Task requirements:
Would you give again, exactly, the lines running from the line with "1568x784 pixels." to the end of the data below, both included?
- Opening Delimiter -
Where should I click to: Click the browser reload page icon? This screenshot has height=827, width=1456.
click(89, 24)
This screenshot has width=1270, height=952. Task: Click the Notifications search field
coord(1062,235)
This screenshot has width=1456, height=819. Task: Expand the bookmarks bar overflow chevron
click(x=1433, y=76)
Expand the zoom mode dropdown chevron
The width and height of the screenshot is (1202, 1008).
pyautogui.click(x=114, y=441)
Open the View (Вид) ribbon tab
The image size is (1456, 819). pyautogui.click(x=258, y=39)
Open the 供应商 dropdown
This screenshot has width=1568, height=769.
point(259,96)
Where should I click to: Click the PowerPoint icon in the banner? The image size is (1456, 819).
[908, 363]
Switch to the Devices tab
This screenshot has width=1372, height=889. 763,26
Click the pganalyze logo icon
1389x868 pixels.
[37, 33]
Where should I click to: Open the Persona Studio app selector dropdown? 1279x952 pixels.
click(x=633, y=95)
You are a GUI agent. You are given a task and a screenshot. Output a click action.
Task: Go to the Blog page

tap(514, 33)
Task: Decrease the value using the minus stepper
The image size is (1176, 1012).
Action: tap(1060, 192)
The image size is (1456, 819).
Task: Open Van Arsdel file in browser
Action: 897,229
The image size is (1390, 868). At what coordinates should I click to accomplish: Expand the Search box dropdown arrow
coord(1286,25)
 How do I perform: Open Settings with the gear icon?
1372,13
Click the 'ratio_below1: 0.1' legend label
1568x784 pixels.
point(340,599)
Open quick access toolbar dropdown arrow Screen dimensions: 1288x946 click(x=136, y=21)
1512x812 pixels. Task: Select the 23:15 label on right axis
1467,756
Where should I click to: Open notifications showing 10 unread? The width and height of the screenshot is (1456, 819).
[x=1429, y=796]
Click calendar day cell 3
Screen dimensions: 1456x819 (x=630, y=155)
- Closing Delimiter -
Output for this task:
1568x784 pixels.
point(340,599)
Open quick access toolbar dropdown arrow Screen dimensions: 1288x946 click(x=136, y=21)
1512x812 pixels. Task: Select the 23:15 label on right axis
1467,756
Where should I click to: Open notifications showing 10 unread? The width and height of the screenshot is (1456, 819).
[x=1429, y=796]
Click calendar day cell 3
Screen dimensions: 1456x819 (x=630, y=155)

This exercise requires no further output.